EXERCISE DATA →
= = = =
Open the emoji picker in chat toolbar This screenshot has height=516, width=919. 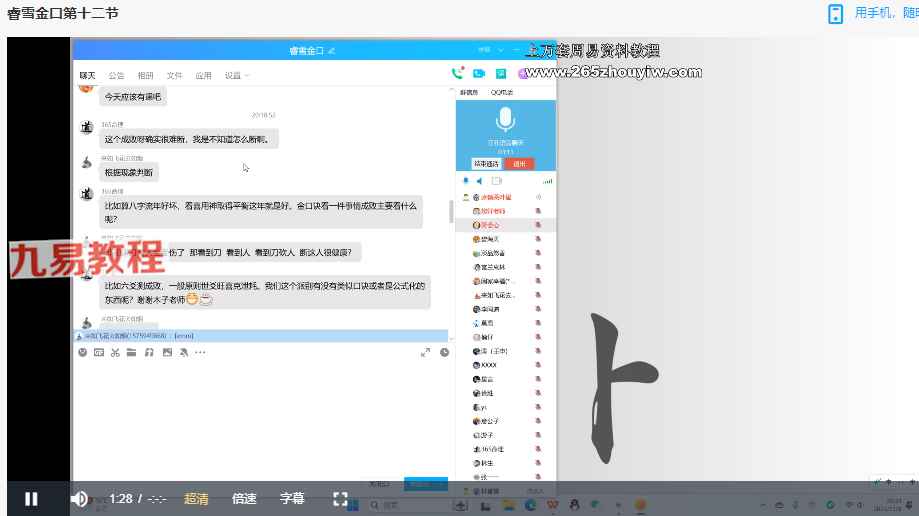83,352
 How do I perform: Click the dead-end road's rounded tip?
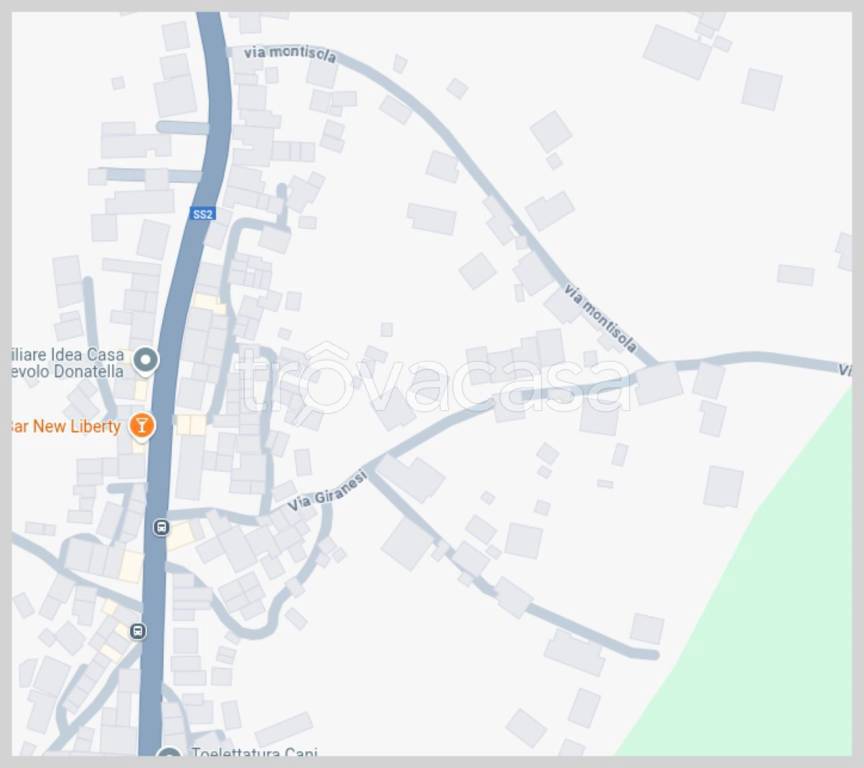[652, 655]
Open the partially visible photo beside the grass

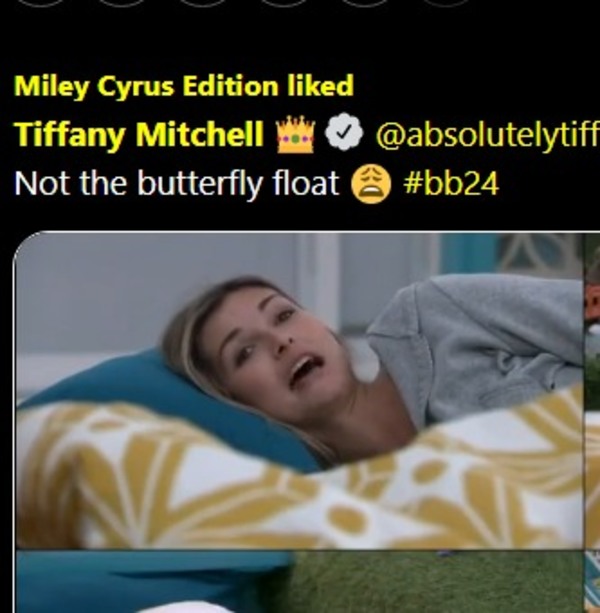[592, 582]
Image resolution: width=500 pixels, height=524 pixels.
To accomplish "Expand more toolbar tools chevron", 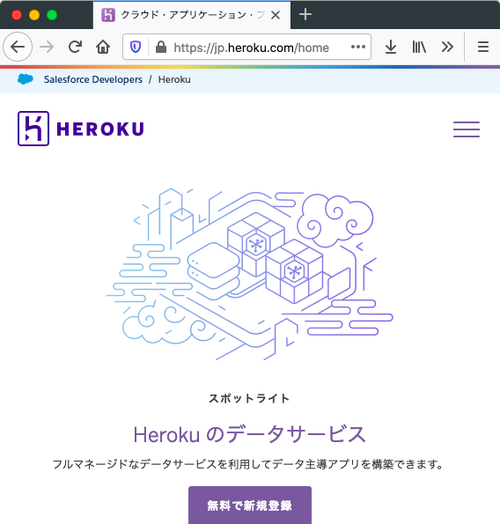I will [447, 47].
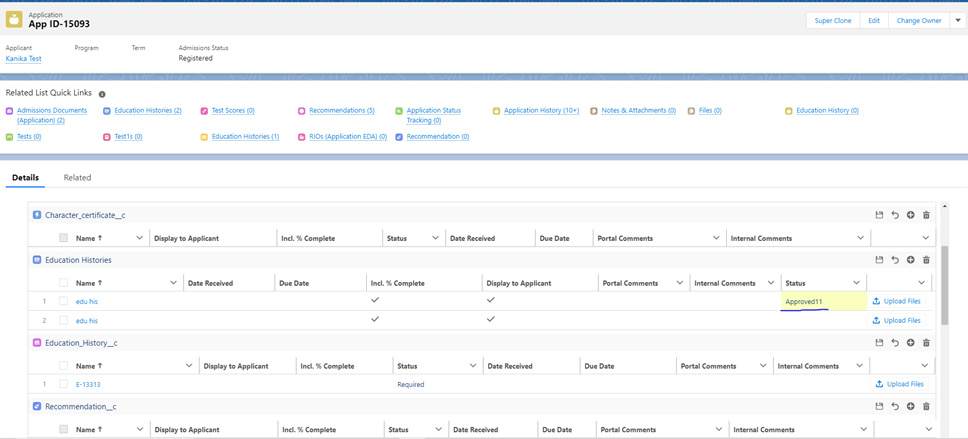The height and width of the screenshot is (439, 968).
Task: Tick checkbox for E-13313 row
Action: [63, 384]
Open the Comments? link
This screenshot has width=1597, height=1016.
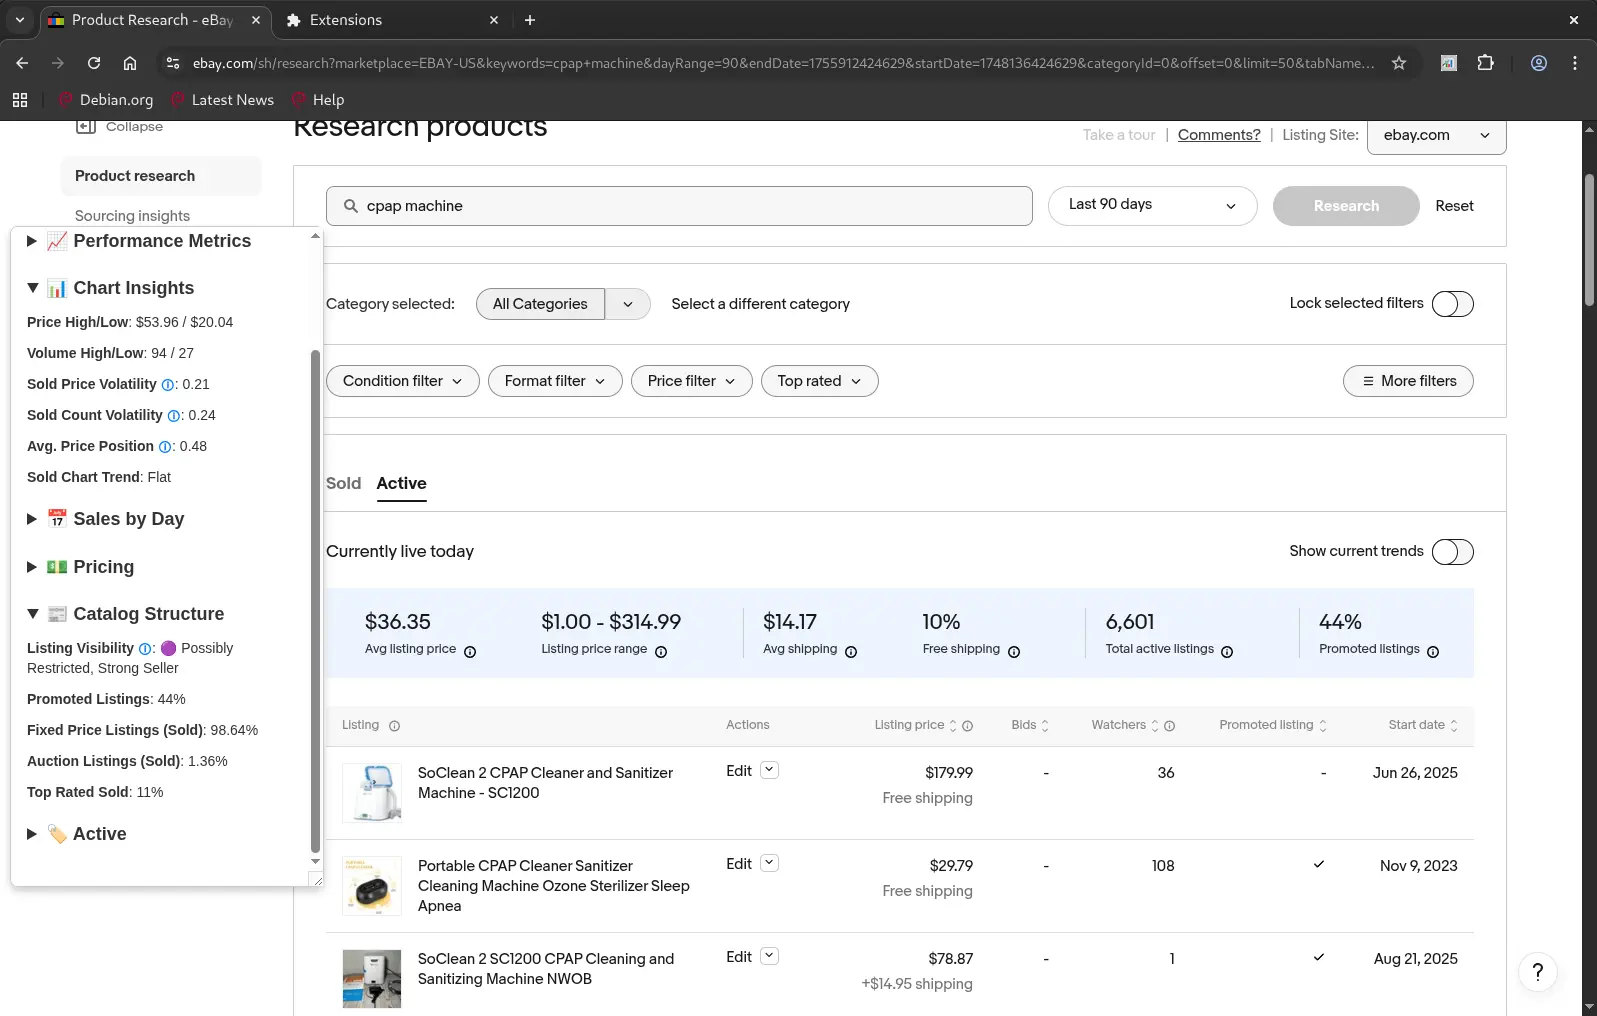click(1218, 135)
= = = =
TASK →
What you return must match, line for line, the records from the line containing "Open the Comments? link" through their end, with both ends included and no pictures.

WRITTEN RESPONSE →
Open the Comments? link
This screenshot has width=1597, height=1016.
click(1218, 135)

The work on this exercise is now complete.